No one has died from an adder bite in this country since 1975, and there have only been 14 such deaths over the last 100 years – so I am prepared to give the reptile a break.

It’s not all been beer and skittles though for last week I became an involuntary member of the Upper Redewater quad bike stunt team. I was perched on the back of the quad when it swooped in and out of a drain so swiftly my feet shot up in the air, and my head all but touched the turf. I had just about managed to right myself when another drain loomed, and I was once again catapulted backwards until I was lying on the back of the bike like a freshly-gralloched stag.

It was exhilarating stuff causing much merriment and underwear dampening all round, but it did get me thinking about some of the wildlife which has inhabited the Courant offices in Beaumont Street over the years,

The views were not too bad from the office window when the editorial department was upstairs, affording elevated views of the Abbey in all its glory, as well as glimpses of the Abbey Grounds.

Battalions of swifts would hurtle round the sky, screaming endlessly and, on one occasion, one of these sooty marvels of the sky somehow mistook our open window for the crack in the roof tiles where it had made its home.

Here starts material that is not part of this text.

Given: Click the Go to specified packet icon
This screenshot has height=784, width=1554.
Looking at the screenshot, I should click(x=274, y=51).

The creature swooped round the office several times before stunning itself against a window pane, and crumpling to the floor.

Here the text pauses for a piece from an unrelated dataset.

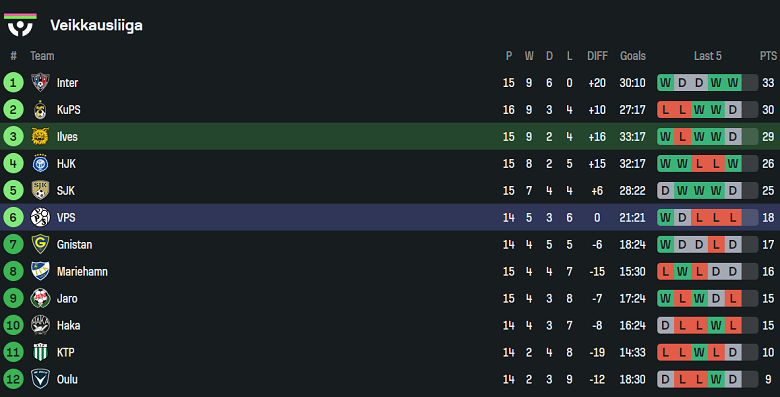Open the Jaro team badge
The width and height of the screenshot is (780, 397).
(40, 298)
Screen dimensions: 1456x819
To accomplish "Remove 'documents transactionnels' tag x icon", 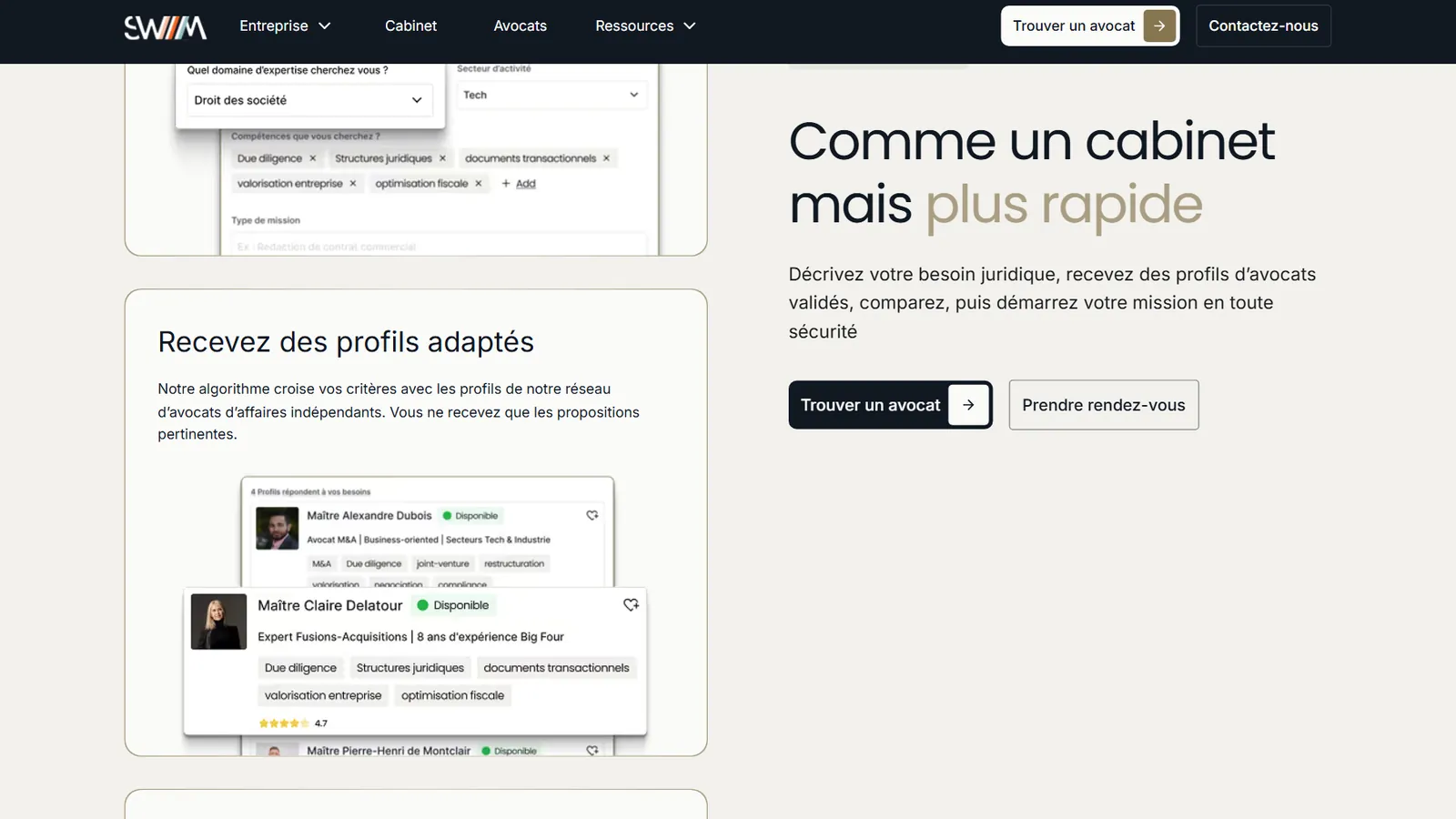I will (x=607, y=158).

I scooped up the scrap of feathers, and was startled to see its plumage rippling away of its own accord. I swiftly deduced that the movement was caused by innumerable fleas feasting on the flesh, which possibly explains why swifts do all that screaming.

The swifts were not the only odd creatures inhabiting the Courant office – and I don’t mean the reporters. In pre-computer days, the building was awash with newspapers all bundled together in enormous files which had to be scoured through every week for the compilation of the weekly looking back column.

I was made aware that most of the female reporters were very reluctant to do looking back, for in going through the musty yellow pages of back issues, they were not alone.

One told me frankly: “I’m scared of the spade-footed spiders that live among the old pages because they don’t like being disturbed. They look like something out of a horror film, and probably carry all sorts of diseases from the days when Hexham was a sanitary inspector’s worst nightmare.”

I treated her remarks as a joke at the expense of the new boy, and did my stint of looking back without any qualms, until one day I opened a yellowing page and found my gaze being returned by a creature, the like of which I have seen neither before nor since.

It was about half an inch long, of a greeny brown colour, with a raised armour-plated body, and six long legs which ended in large feet which did indeed look like the business end of a spade.

It looked something like a paler version of the black scarab which gets under the skin of the baddies in those excellent Mummy films with Rachel Weisz.

It scuttled out of sight before I could swat it and, over the years, I saw many other specimens of the SFS, until they disappeared without trace virtually overnight sometime in the early 1980s.

They were not spiders of course – they only had six legs – so I suppose they were some sort of paper beetle, although a little bit of me wants to believe they were visitors from another galaxy.